-- Exercise materials follows --

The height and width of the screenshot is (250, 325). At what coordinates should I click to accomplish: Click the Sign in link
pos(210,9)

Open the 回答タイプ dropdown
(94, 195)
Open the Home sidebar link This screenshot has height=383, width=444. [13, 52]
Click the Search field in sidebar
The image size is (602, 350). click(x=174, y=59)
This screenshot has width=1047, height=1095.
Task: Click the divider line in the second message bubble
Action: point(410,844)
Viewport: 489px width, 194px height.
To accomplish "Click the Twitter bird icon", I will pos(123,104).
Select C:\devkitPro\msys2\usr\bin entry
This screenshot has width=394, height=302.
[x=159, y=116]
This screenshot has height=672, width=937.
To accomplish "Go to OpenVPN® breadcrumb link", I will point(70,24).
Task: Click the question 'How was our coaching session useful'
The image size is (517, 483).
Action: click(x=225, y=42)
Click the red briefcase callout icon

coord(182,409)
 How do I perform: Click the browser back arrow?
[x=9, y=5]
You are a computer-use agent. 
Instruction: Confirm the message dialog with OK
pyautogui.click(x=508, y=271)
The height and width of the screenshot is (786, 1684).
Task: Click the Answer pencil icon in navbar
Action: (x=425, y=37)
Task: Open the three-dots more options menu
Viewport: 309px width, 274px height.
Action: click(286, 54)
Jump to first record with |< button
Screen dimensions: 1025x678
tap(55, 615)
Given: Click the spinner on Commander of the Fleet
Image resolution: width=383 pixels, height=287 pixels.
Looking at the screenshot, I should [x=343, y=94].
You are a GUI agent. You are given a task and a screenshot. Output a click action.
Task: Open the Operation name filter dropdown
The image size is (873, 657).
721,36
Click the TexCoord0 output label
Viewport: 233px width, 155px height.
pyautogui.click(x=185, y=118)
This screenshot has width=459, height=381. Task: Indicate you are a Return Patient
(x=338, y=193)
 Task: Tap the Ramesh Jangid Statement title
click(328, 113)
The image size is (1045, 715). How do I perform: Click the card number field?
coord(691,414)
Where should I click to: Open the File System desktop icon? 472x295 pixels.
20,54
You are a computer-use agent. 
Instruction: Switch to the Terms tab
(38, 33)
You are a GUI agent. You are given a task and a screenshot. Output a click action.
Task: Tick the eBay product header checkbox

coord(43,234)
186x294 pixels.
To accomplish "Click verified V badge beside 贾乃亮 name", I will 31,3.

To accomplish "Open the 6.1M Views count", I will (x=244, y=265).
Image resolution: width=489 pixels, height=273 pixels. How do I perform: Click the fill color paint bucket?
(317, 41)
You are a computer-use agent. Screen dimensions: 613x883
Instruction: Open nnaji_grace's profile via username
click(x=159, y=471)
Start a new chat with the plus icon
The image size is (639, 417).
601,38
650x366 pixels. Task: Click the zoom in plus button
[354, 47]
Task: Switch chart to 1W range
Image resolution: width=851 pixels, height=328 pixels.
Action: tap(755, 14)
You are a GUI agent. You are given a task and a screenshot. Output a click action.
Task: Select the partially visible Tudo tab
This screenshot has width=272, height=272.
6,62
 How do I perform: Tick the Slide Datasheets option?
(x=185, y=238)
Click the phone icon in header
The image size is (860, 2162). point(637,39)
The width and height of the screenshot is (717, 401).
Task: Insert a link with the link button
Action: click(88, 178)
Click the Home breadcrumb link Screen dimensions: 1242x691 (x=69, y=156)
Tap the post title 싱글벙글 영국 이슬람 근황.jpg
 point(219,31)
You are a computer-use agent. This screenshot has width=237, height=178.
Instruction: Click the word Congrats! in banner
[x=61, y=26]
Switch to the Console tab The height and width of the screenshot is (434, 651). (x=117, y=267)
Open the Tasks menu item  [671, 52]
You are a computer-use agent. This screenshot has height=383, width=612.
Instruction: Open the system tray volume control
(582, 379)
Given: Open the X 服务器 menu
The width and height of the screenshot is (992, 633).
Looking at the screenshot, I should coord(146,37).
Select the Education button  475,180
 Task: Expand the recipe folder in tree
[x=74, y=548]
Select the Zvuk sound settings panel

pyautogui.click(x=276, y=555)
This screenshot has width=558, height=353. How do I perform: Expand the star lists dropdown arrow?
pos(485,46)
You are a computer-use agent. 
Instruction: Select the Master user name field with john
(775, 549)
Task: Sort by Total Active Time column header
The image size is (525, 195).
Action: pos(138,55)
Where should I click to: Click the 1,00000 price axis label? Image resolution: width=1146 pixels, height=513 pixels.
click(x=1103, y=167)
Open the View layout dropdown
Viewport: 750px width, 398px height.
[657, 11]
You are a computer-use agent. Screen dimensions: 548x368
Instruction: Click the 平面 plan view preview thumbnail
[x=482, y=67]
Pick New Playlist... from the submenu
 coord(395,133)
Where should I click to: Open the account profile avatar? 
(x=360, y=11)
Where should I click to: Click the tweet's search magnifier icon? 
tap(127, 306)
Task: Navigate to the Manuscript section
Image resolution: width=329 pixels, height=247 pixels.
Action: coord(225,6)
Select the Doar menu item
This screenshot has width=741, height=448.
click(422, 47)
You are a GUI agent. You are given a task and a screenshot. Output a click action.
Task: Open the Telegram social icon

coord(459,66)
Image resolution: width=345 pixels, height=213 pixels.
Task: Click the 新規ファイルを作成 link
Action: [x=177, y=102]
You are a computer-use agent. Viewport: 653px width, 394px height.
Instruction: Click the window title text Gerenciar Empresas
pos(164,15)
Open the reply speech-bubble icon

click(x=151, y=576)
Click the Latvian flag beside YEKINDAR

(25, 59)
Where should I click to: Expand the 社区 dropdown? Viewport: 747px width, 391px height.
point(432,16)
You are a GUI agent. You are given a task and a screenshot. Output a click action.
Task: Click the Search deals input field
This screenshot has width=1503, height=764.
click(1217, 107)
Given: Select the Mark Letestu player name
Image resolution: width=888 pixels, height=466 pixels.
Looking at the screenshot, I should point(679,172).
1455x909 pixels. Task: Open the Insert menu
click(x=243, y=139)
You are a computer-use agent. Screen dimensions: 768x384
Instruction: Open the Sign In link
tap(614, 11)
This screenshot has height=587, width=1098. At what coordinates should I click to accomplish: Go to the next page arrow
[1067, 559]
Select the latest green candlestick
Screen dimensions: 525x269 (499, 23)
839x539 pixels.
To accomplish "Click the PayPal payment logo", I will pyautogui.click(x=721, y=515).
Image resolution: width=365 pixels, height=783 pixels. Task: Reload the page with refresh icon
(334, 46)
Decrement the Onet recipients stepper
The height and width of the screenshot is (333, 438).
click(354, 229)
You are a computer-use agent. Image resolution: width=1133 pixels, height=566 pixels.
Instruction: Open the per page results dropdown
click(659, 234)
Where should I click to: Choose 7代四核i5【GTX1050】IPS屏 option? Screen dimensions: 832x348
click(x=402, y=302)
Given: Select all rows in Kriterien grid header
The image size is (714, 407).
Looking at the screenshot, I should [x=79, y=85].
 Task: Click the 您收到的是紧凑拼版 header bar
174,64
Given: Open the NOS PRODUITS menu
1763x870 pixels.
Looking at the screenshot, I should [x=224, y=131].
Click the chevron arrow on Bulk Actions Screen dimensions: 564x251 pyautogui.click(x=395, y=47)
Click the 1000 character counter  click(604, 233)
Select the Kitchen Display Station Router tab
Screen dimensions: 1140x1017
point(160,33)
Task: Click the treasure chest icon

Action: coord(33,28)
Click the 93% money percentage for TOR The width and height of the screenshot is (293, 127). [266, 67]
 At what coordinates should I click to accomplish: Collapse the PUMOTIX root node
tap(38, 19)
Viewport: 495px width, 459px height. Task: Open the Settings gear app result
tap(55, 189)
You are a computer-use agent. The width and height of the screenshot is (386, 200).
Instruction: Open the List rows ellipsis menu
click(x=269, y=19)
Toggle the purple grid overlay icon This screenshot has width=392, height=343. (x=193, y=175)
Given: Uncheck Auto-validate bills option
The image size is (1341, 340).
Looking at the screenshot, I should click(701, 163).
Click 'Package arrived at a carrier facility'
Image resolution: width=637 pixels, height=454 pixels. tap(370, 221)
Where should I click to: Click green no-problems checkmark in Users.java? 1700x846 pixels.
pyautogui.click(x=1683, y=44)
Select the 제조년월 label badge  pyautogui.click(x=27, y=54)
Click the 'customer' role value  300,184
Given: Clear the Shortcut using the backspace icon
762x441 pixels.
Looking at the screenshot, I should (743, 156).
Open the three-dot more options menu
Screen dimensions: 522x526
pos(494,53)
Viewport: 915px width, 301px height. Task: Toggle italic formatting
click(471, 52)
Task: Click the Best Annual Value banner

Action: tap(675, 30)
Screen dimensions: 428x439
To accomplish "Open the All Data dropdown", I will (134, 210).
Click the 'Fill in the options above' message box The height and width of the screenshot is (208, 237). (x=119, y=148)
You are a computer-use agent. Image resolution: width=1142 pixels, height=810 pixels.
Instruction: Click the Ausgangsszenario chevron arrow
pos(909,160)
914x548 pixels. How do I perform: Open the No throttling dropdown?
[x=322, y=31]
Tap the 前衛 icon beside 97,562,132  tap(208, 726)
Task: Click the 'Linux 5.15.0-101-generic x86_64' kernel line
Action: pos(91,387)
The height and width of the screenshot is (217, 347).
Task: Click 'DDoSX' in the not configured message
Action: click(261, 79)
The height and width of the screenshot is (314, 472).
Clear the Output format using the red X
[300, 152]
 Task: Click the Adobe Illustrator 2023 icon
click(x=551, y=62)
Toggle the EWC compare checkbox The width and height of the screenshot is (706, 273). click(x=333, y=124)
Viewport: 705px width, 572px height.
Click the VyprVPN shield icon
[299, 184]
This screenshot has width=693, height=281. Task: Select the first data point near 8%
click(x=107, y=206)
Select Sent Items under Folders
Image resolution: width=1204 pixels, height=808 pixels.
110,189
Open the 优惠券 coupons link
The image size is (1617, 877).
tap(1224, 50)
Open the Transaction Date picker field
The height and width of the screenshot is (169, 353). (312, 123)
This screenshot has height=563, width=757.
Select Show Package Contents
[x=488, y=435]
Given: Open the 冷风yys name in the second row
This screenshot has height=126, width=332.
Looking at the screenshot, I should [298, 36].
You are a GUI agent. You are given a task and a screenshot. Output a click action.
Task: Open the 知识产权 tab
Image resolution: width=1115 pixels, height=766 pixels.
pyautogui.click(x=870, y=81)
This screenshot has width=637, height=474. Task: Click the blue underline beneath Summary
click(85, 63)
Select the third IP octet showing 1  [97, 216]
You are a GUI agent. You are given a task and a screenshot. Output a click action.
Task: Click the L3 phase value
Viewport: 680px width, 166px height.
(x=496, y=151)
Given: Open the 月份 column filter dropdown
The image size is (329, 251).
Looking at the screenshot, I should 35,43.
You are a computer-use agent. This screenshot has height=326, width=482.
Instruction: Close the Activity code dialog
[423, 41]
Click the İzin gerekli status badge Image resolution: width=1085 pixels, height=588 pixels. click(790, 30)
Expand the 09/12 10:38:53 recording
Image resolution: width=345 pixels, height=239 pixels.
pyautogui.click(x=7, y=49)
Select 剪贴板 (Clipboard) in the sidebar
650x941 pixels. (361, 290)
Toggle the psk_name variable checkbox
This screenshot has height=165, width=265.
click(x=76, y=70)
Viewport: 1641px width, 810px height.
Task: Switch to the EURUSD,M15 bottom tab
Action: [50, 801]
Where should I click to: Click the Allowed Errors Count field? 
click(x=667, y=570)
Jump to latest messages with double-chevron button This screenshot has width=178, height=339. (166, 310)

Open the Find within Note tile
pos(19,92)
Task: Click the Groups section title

-- Exercise materials concluded --

Reproduce, line for line, the material, starting at its first line, and end once the line holding "Open the Home" has been output.

The height and width of the screenshot is (250, 325). At what coordinates should I click to accomplish: Click the Sign in link
pos(210,9)

Open the 回答タイプ dropdown
(94, 195)
Open the Home sidebar link This screenshot has height=383, width=444. [13, 52]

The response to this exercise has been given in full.